# Grease gun



## Suja (Dec 6, 2018)

What kind of grease gun can be used to lubricate the auger of Snow - Tek 920401 machine ? Please post info . Thanks


----------



## RIT333 (Feb 6, 2014)

Just about any automotive grease gun. Nothing fancy needed. I would get one that takes the tube of grease that is about 2" diameter and about 10" long and about 12 oz. or so of grease. (My metrics are guesses.)


----------



## contender (Jan 18, 2018)

I would offer, get one with a 90' nozzle, I couldn't do the impeller shaft on my Honda with a straight one...


----------



## Kiss4aFrog (Nov 3, 2013)

:welcome: to SBF Suja

As mentioned, any grease gun will do. Harbor Freight, auto parts store, hardware store, online, ...
I would suggest when you get it you also get the Mobil 1 synthetic grease. It's a few bucks more per tube but a tube of grease will likely last you a couple years so why not have the best. I get mine at Advance auto parts. 

.


----------



## 132619 (Nov 20, 2018)

marine grade waterproof in any old gun works


----------



## Nshusky (Jan 1, 2017)

I would get the gun with the pistol grip hand pump so you can do this single handed.
Also, as suggested, the 90 degree attachment plus a flexible hose would be good things to have in tighter places.
You can get a good gun on sale at most places so it is not a very costly thing to buy.


----------



## JLawrence08648 (Jan 15, 2017)

I would get a gun with the highest psi to blow out clogged zerks.


----------



## Town (Jan 31, 2015)

The problem I have found with grease zerks in the auger shaft is that the thin metal requires a pressed in zerk. So there is danger of pulling the zerk right out of the shaft when using a qood quality grease gun with normal end fitting. I use a grease gun with a narrow end (common for 4WD universal fittings) that pushes the ball valve in to allow grease entry, like this one: https://ohcanadasupply.ca/Lubrication/Grease-Guns/Grease-Gun-Accessories/LIN5803 You will need a few more strokes of the grease gun but it is safer for fragile zerks. I have a grease gun setup that way for all the greasing points on my snowblower.


----------



## Kiss4aFrog (Nov 3, 2013)

33 woodie said:


> marine grade waterproof in any old gun works


I only have one gun so I have to have something for the cars chassis components. But if I had a second gun the Marine grade lube would be brilliant for a snowblower. :wink2:


.


----------



## JLawrence08648 (Jan 15, 2017)

Town said:


> The problem I have found with grease zerks in the auger shaft is that the thin metal requires a pressed in zerk. So there is danger of pulling the zerk right out of the shaft when using a qood quality grease gun with normal end fitting. I use a grease gun with a narrow end (common for 4WD universal fittings) that pushes the ball valve in to allow grease entry, like this one: https://ohcanadasupply.ca/Lubrication/Grease-Guns/Grease-Gun-Accessories/LIN5803 You will need a few more strokes of the grease gun but it is safer for fragile zerks. I have a grease gun setup that way for all the greasing points on my snowblower.

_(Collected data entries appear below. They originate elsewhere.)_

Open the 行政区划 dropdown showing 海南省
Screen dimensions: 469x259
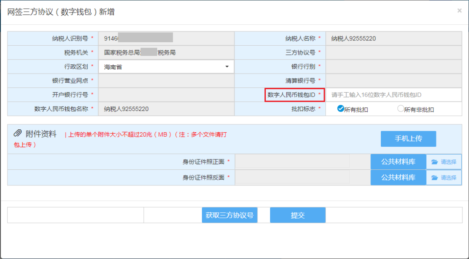(x=166, y=67)
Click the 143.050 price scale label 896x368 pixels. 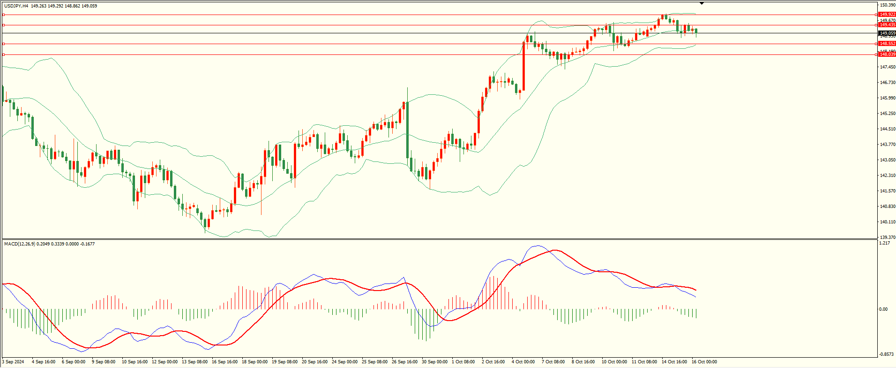point(888,160)
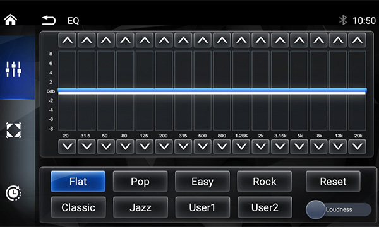Choose the Jazz preset
The image size is (379, 227).
tap(140, 207)
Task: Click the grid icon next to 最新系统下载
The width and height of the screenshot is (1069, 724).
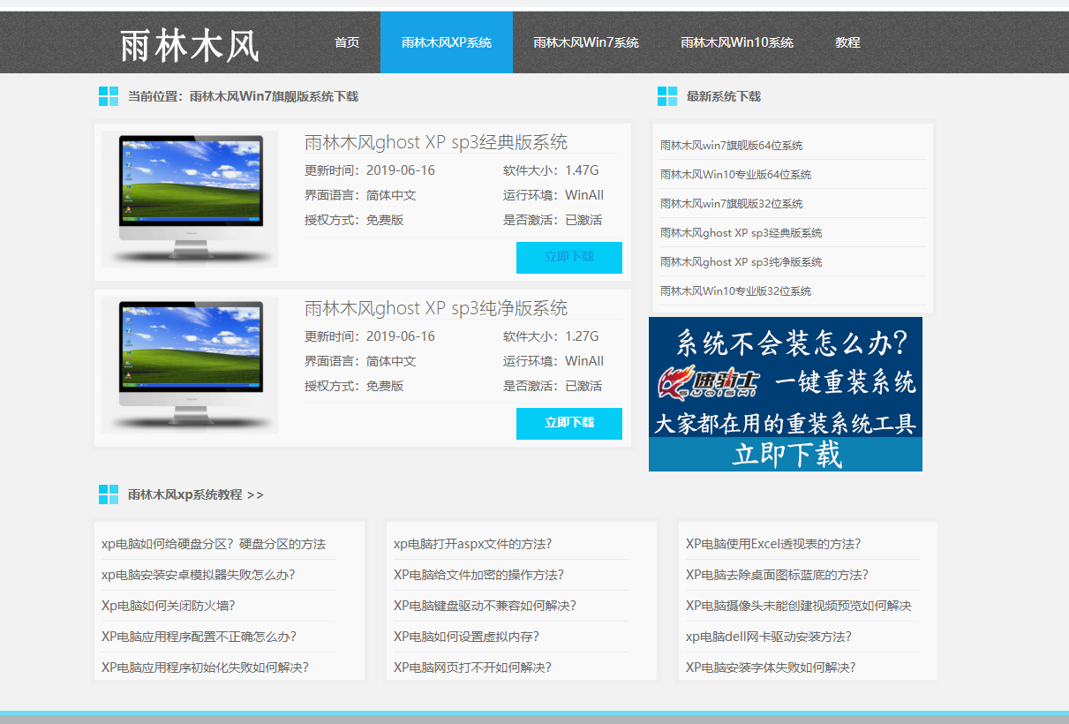Action: tap(667, 96)
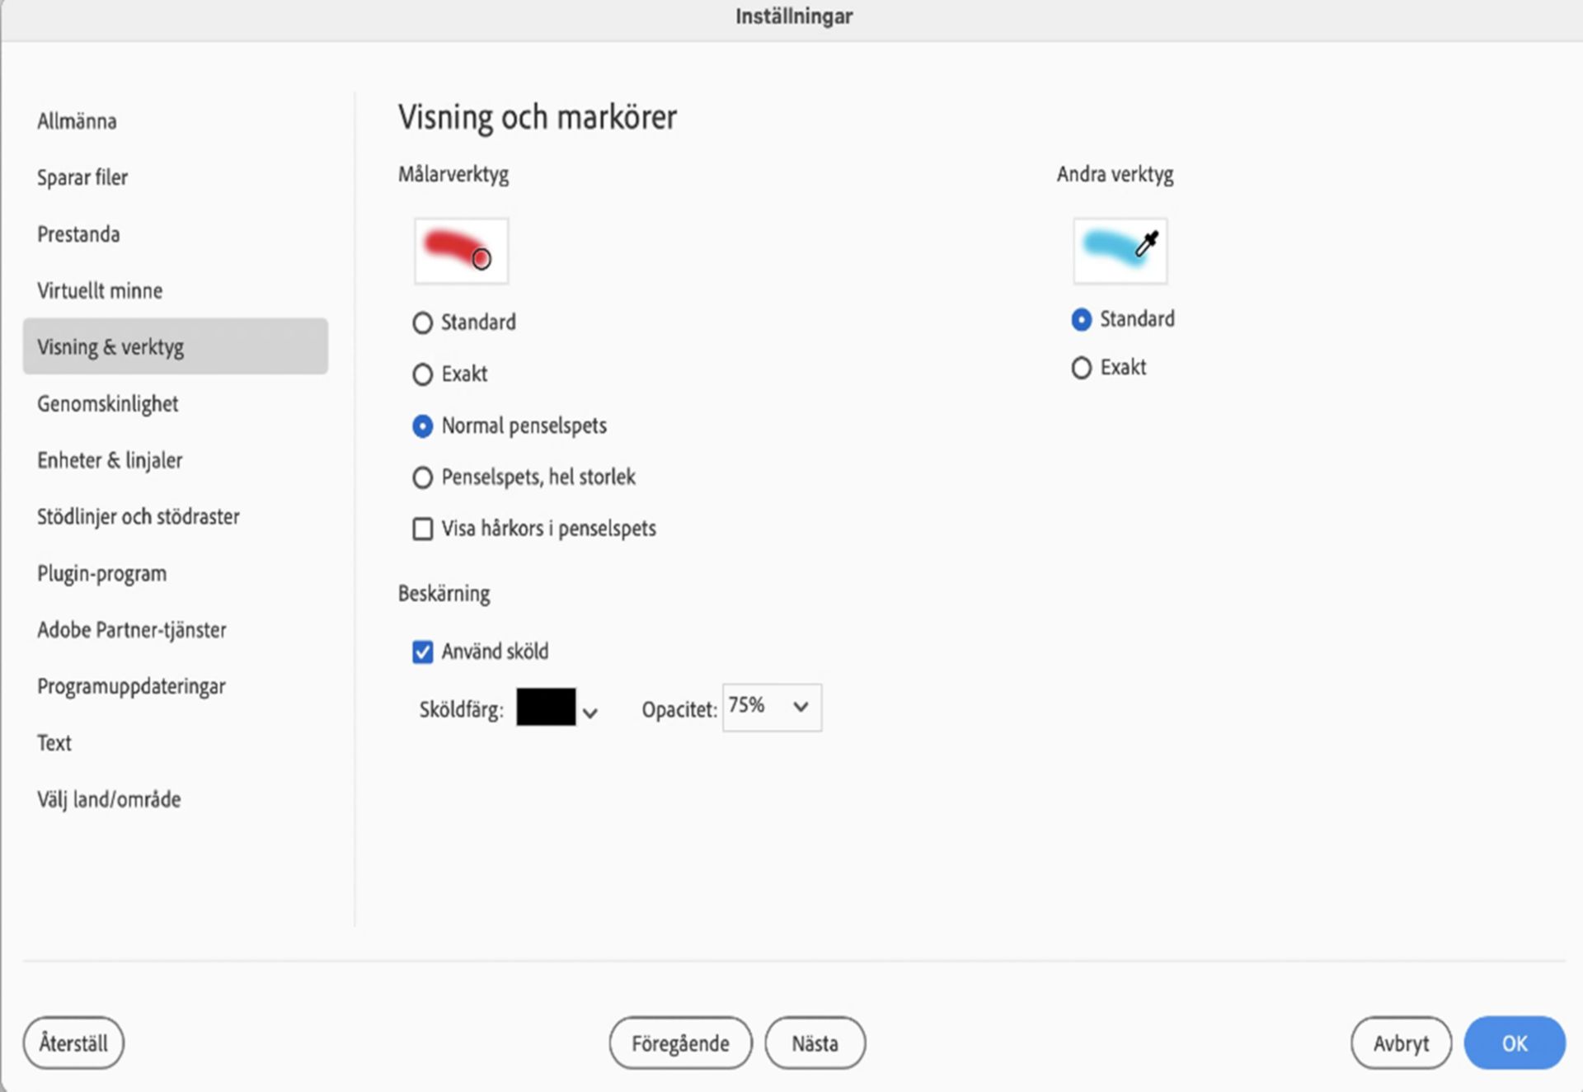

I was looking at these needle nozzles this week. I had posted recently how thick the metal was to install zerk fittings. It was suggested I drill a hole in the auger and use a needle nose fitting. I was thinking using a needle nose the grease might squeeze out of the drilled hole and was thinking of using a rubber tip on the end of my grease gun. Your opinion?

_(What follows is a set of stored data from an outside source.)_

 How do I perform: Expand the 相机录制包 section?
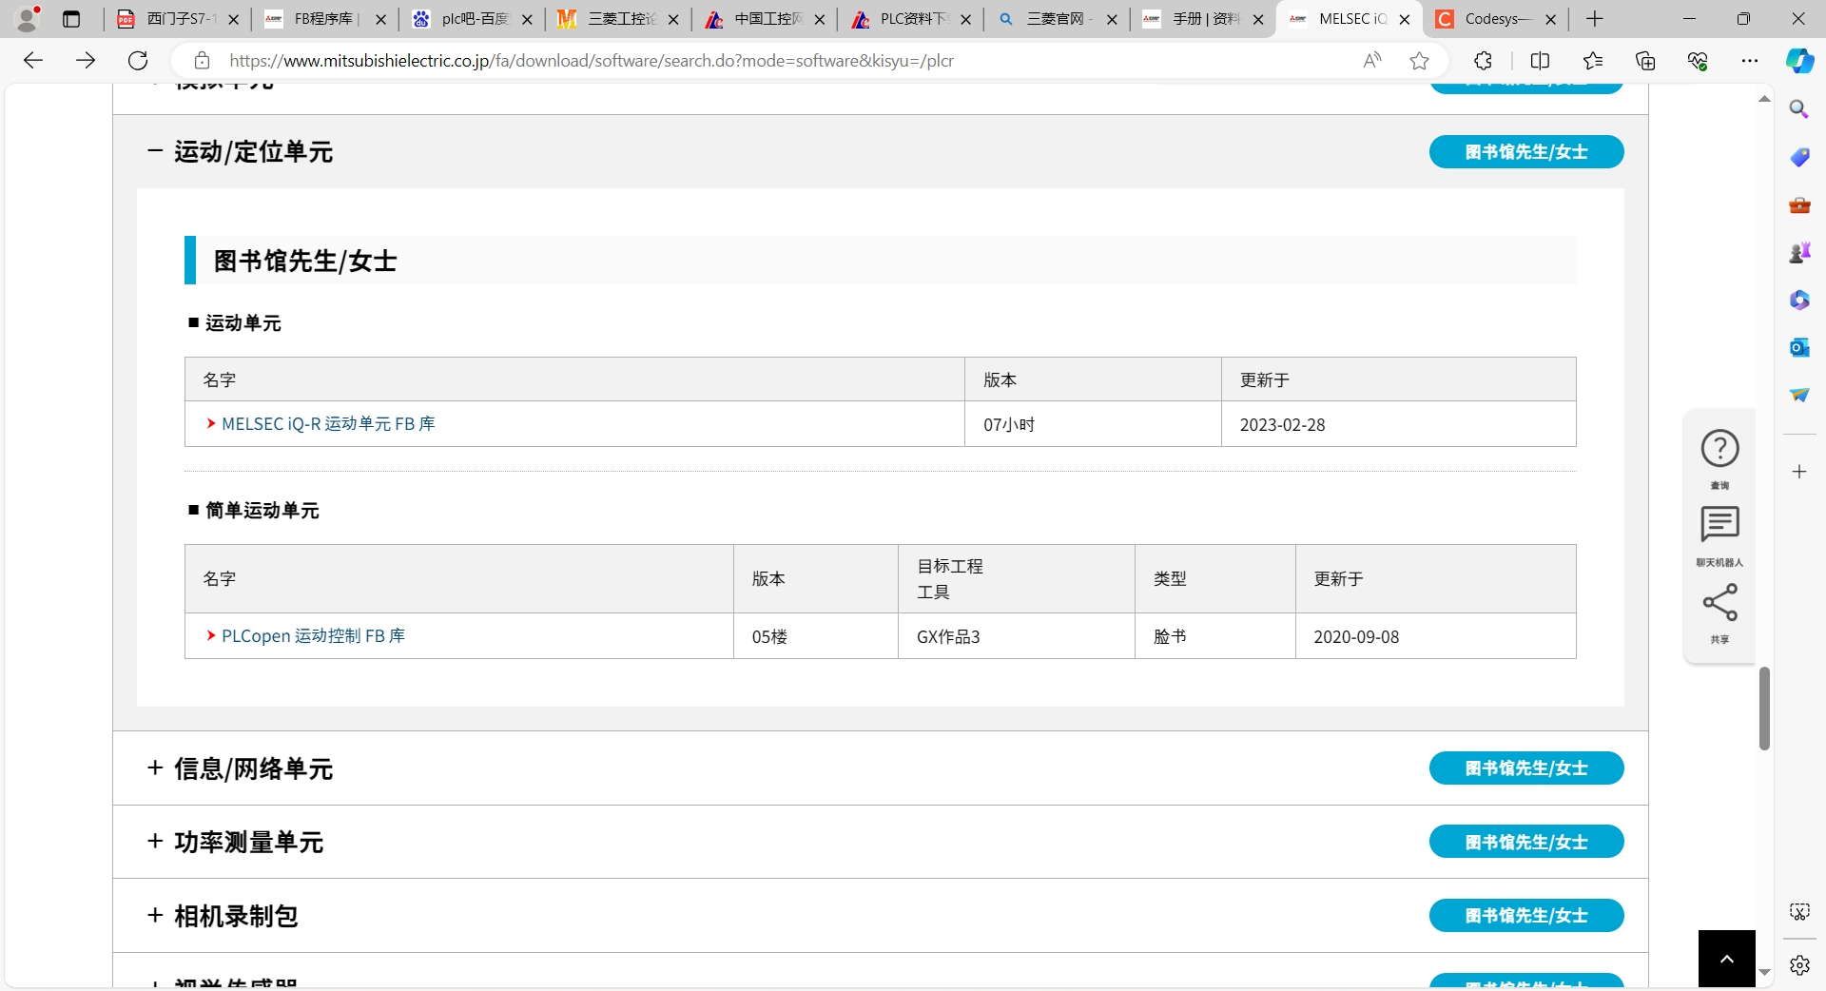tap(155, 916)
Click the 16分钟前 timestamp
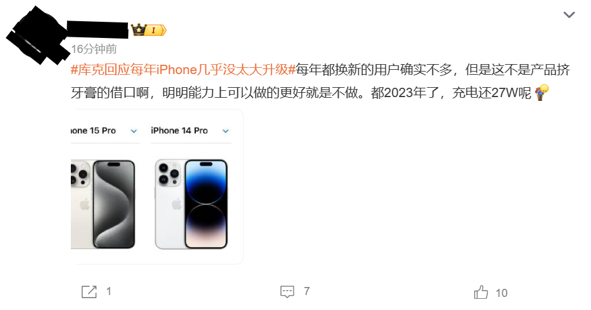The height and width of the screenshot is (310, 591). (94, 49)
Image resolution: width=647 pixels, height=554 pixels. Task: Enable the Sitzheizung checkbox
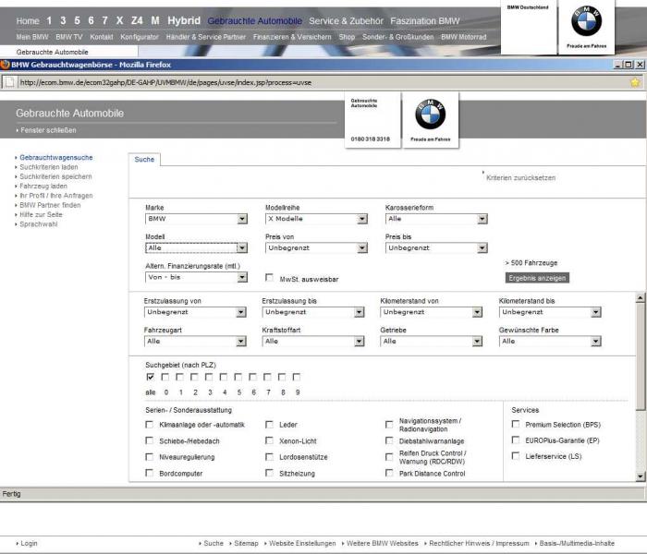coord(268,474)
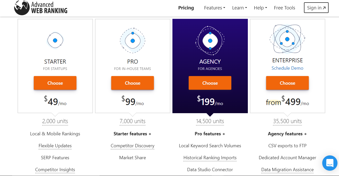
Task: Expand the Learn dropdown menu
Action: (x=239, y=8)
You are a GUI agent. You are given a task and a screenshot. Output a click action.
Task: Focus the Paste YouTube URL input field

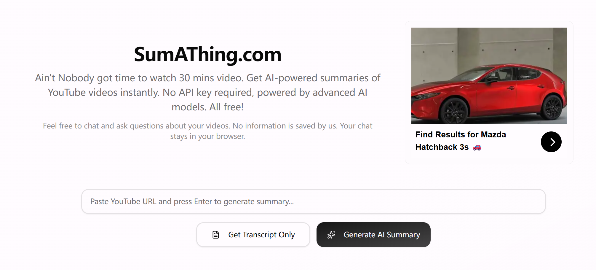[x=313, y=201]
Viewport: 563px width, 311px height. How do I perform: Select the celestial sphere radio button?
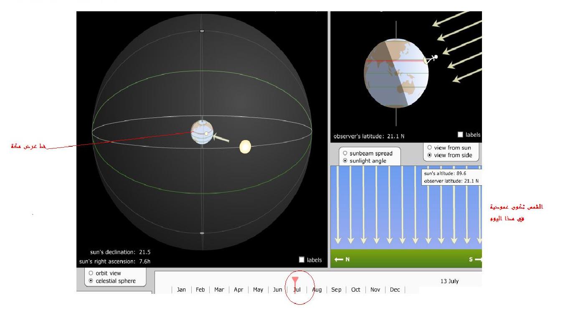91,281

The needle nose does not fit around the zerk, it pushes in the ball? How would the needle nose work on balls which may be clogged from behind? Would you have to use an awl, pick point?


----------



## Kiss4aFrog (Nov 3, 2013)

On the augers if there isn't enough metal I'd braze on one or two small nuts to cover the depth of the zerks threads. Braze them on, drill to the proper size and the zerks are usually self thread cutting.

.


----------



## Town (Jan 31, 2015)

JLawrence08648 said:


> I was looking at these needle nozzles this week. I had posted recently how thick the metal was to install zerk fittings. It was suggested I drill a hole in the auger and use a needle nose fitting. I was thinking using a needle nose the grease might squeeze out of the drilled hole and was thinking of using a rubber tip on the end of my grease gun. Your opinion?
> 
> The needle nose does not fit around the zerk, it pushes in the ball? How would the needle nose work on balls which may be clogged from behind? Would you have to use an awl, pick point?


In my experience the double cardan joint used in the forward drive shaft of a 4WD truck has an open hole of very small diameter that the needle nose fits into to load grease into the ball joint. A very small amount of grease spills out under pressure but nothing after that. I think that making a small cup with a drill after drilling thru the auger shaft wall would work well, but I have not done that preferring the small press fit zerks and the needle nose.

In my experience the needle nose pushes harder on the spring loaded ball than a home grease gun supposedly rated for high pressure. The needle nose will grease a zerk where a home high pressure grease gun just pushes grease around the outside of the zerk. If the needle nose will not grease the zerk then I replace the zerk. The needle nose is still attached to a high pressure grease gun and applying the physical (mechanical) push against the ball with the added high pressure grease directed into the opening around the ball. It is almost unstoppable.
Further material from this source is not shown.